Michael und ich haben uns intensiv mit KI beschäftigt, während wir ein KI-gestütztes Ökosystem aufbauen, das uns hilft, unsere Executive Search zu optimieren und zu skalieren, administrativen Aufwand zu reduzieren und mehr Zeit im Markt mit Kunden und Kandidaten zu verbringen. Dieser Artikel im WSJ ist lesenswert. Er beleuchtet eine praktische Realität von KI, die für HR weitaus wichtiger sein wird, als viele denken.
https://www.wsj.com/tech/ai/what-is-inference-explaining-the-massive-new-shift-in-ai-computing-ed65a2fe
Wir haben die letzten Jahre damit verbracht, über KI im Hinblick auf ihre Möglichkeiten zu sprechen. Die wichtigere Geschichte ist, wohin das Geld fließt und wie die Kosten von KI im Vergleich zu traditioneller menschlicher Arbeit aussehen. Früher ging es bei KI um das Training von Modellen, was eine große Anfangsinvestition erforderte. War das erledigt, stabilisierten sich die Kosten weitgehend. Jetzt liegt der Fokus auf Inferenz, also dem, was bei jeder tatsächlichen Nutzung des Modells passiert.

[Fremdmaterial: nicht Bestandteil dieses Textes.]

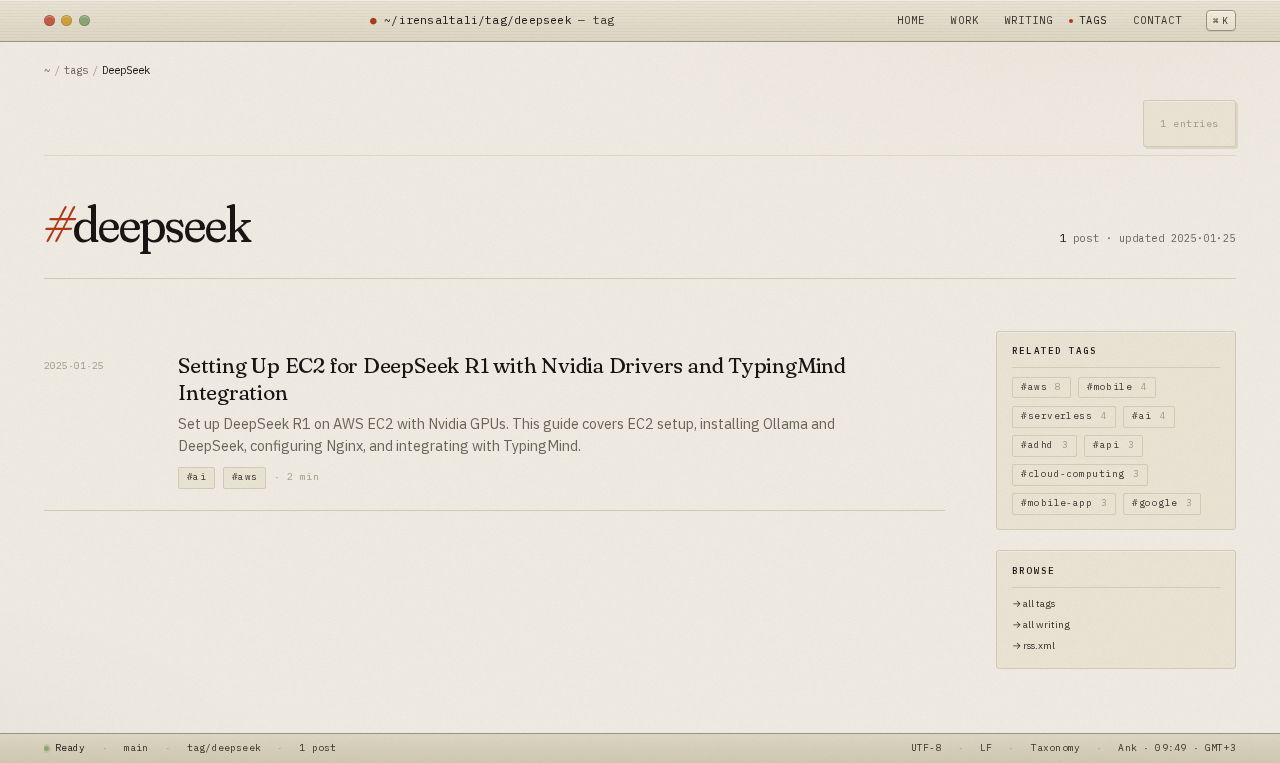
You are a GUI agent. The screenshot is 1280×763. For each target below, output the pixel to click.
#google (1162, 502)
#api (1113, 444)
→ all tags (1033, 603)
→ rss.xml (1033, 645)
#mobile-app (1064, 502)
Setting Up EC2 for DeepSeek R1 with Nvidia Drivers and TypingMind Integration (512, 379)
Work (964, 20)
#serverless (1064, 415)
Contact (1157, 20)
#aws (245, 476)
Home (911, 20)
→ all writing (1041, 624)
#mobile (1117, 386)
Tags (1093, 20)
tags (76, 70)
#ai (196, 476)
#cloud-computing (1080, 473)
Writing (1028, 20)
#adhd (1044, 444)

Jede Eingabe, jeder Workflow, jede automatisierte Aufgabe erzeugt laufende Kosten, die mit der Nutzung skalieren. Je mehr Unternehmen sich darauf verlassen, dass KI echte Arbeit leistet, desto mehr zahlen sie dafür auf eine Weise, die anfängt, Arbeitskosten zu ähneln. Ab einem bestimmten Punkt hört das auf, ein Technologiegespräch zu sein, und wird zu einem Personalthema. Wenn ein System kontinuierlich Output produziert, direkt an Geschäftsaktivitäten gekoppelt ist und als wiederkehrende Kosten auftaucht, beginnt es sehr nach Kapazität auszusehen, für die man andernfalls eingestellt hätte.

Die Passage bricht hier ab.